By John and Daria Greening

The Handmaid’s Tale, a current TV series adaptation of the same-titled book, pictures Gilead, a totalitarian society that withdrew from the United States following an internal war. In Gilead’s hierarchical regime, husbands, called “captains,” are high in authority, lording over low-level wives. Women are brutally subjugated. By law, females are not permitted to work, own property, handle money, or read. The husbands make harsh demands, enforce strict rules, live by a double standard—all while quoting Scripture to the wives as proof texts for behaving inhumanely.

In one cruel scene, a wife and a handmaid contrive to submit documents to the government, crafted by using their pre-Gilead political and editorial experience, without the husband’s approval. Discovering what they have done, the husband becomes furious, opens his Bible to Ephesians 5, and reads aloud to them, “Wives, submit yourselves unto your own husbands as unto the Lord. For the husband is head of the wife.” He then removes his belt and repeatedly whips his wife, forcing the handmaid to watch.
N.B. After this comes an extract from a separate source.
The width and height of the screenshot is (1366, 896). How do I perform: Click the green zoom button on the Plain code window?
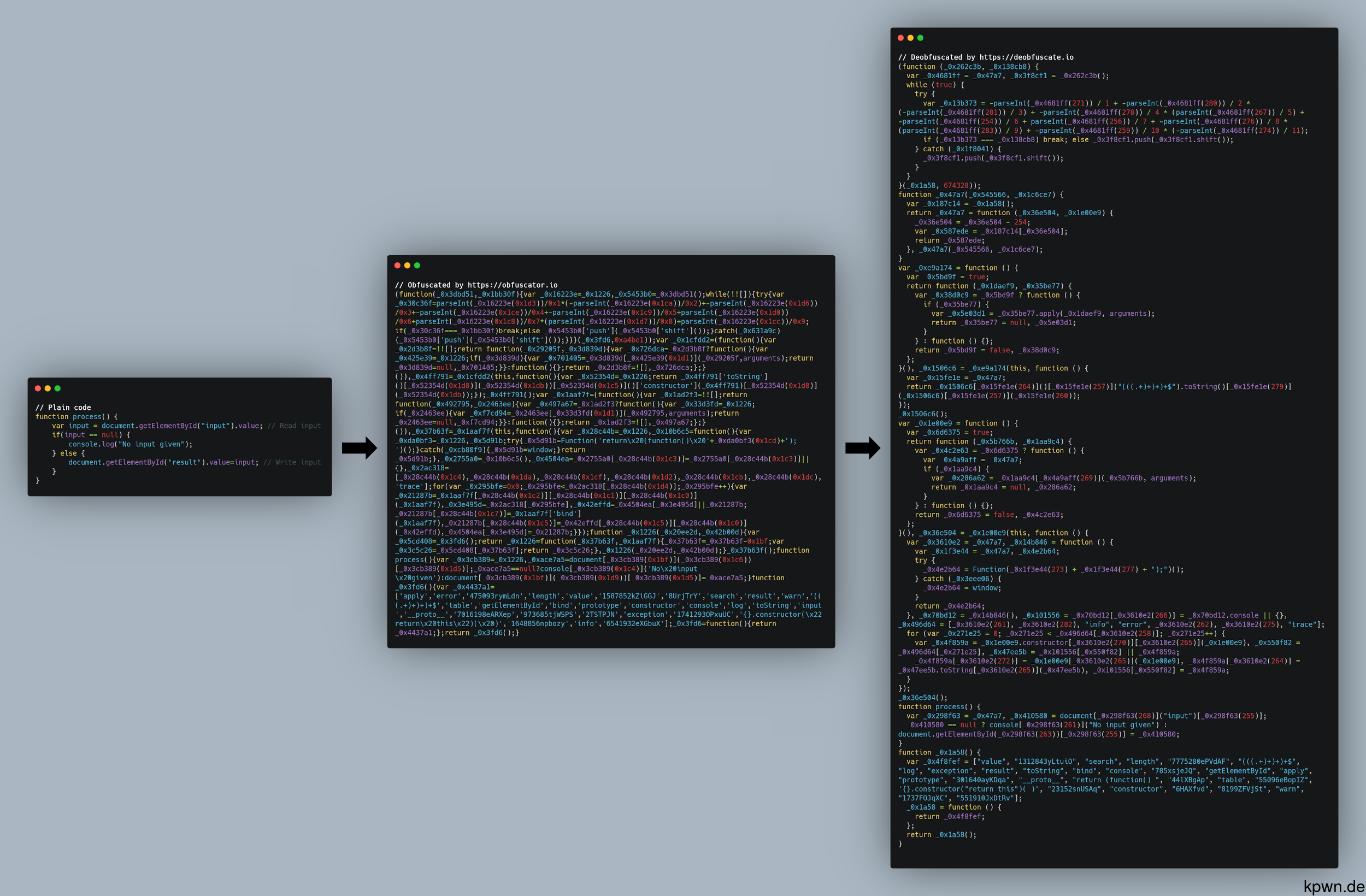click(57, 388)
The captain’s bruising and battering of his wife are meant to teach her and the handmaid a lesson: they are to never intrude into his domain or initiate an action without his permission.

This literary caricature of the marital relationship may be easily dismissed by Christians because of its extreme graphic nature. Yet the plotline forces us to ask, How do we as Christian husbands and wives interpret and implement the teachings of the Scriptures in our marriages?